(Dataset entries)
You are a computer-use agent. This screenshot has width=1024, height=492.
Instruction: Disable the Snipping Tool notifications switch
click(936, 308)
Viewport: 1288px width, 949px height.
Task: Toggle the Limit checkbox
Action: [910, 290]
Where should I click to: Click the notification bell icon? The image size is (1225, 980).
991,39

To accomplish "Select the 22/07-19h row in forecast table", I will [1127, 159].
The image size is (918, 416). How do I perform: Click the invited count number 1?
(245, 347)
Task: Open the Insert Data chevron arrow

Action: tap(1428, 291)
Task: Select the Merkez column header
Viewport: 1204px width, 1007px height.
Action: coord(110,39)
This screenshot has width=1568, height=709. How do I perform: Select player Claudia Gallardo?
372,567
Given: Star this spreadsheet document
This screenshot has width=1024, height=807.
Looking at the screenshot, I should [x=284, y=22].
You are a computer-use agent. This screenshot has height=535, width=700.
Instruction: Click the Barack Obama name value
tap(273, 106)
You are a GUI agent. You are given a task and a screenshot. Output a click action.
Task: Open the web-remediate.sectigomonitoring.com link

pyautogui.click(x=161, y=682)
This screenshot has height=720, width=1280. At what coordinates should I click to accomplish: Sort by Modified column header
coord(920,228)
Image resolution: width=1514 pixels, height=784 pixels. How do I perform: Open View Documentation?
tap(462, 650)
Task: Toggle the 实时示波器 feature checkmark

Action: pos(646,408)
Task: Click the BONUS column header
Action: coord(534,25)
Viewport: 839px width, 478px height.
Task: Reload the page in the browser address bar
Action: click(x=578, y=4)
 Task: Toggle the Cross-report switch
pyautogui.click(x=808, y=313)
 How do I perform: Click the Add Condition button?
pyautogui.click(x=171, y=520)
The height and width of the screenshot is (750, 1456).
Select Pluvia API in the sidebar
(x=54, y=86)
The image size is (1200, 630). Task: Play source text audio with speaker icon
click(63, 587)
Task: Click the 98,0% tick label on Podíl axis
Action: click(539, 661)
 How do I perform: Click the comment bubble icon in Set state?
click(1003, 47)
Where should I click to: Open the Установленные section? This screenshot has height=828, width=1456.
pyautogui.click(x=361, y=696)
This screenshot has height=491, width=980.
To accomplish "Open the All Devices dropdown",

→ **REQUIRED WORK**: Reproduce the records in full, exactly as written.

→ **SOLUTION FOR THIS PROBLEM**:
You are a computer-use agent. This screenshot has width=1024, height=492.
Instruction: Disable the Snipping Tool notifications switch
click(936, 308)
Viewport: 1288px width, 949px height.
Task: Toggle the Limit checkbox
Action: [910, 290]
Where should I click to: Click the notification bell icon? The image size is (1225, 980).
991,39

To accomplish "Select the 22/07-19h row in forecast table", I will [1127, 159].
The image size is (918, 416). How do I perform: Click the invited count number 1?
(245, 347)
Task: Open the Insert Data chevron arrow

Action: tap(1428, 291)
Task: Select the Merkez column header
Viewport: 1204px width, 1007px height.
Action: coord(110,39)
This screenshot has width=1568, height=709. How do I perform: Select player Claudia Gallardo?
372,567
Given: Star this spreadsheet document
This screenshot has width=1024, height=807.
Looking at the screenshot, I should [x=284, y=22].
You are a computer-use agent. This screenshot has height=535, width=700.
Instruction: Click the Barack Obama name value
tap(273, 106)
You are a GUI agent. You are given a task and a screenshot. Output a click action.
Task: Open the web-remediate.sectigomonitoring.com link

pyautogui.click(x=161, y=682)
This screenshot has height=720, width=1280. At what coordinates should I click to accomplish: Sort by Modified column header
coord(920,228)
Image resolution: width=1514 pixels, height=784 pixels. How do I perform: Open View Documentation?
tap(462, 650)
Task: Toggle the 实时示波器 feature checkmark

Action: pos(646,408)
Task: Click the BONUS column header
Action: coord(534,25)
Viewport: 839px width, 478px height.
Task: Reload the page in the browser address bar
Action: click(x=578, y=4)
 Task: Toggle the Cross-report switch
pyautogui.click(x=808, y=313)
 How do I perform: Click the Add Condition button?
pyautogui.click(x=171, y=520)
The height and width of the screenshot is (750, 1456).
Select Pluvia API in the sidebar
(x=54, y=86)
The image size is (1200, 630). Task: Play source text audio with speaker icon
click(63, 587)
Task: Click the 98,0% tick label on Podíl axis
Action: click(539, 661)
 How do I perform: Click the comment bubble icon in Set state?
click(1003, 47)
Where should I click to: Open the Установленные section? This screenshot has height=828, width=1456.
pyautogui.click(x=361, y=696)
This screenshot has height=491, width=980.
To accomplish "Open the All Devices dropdown",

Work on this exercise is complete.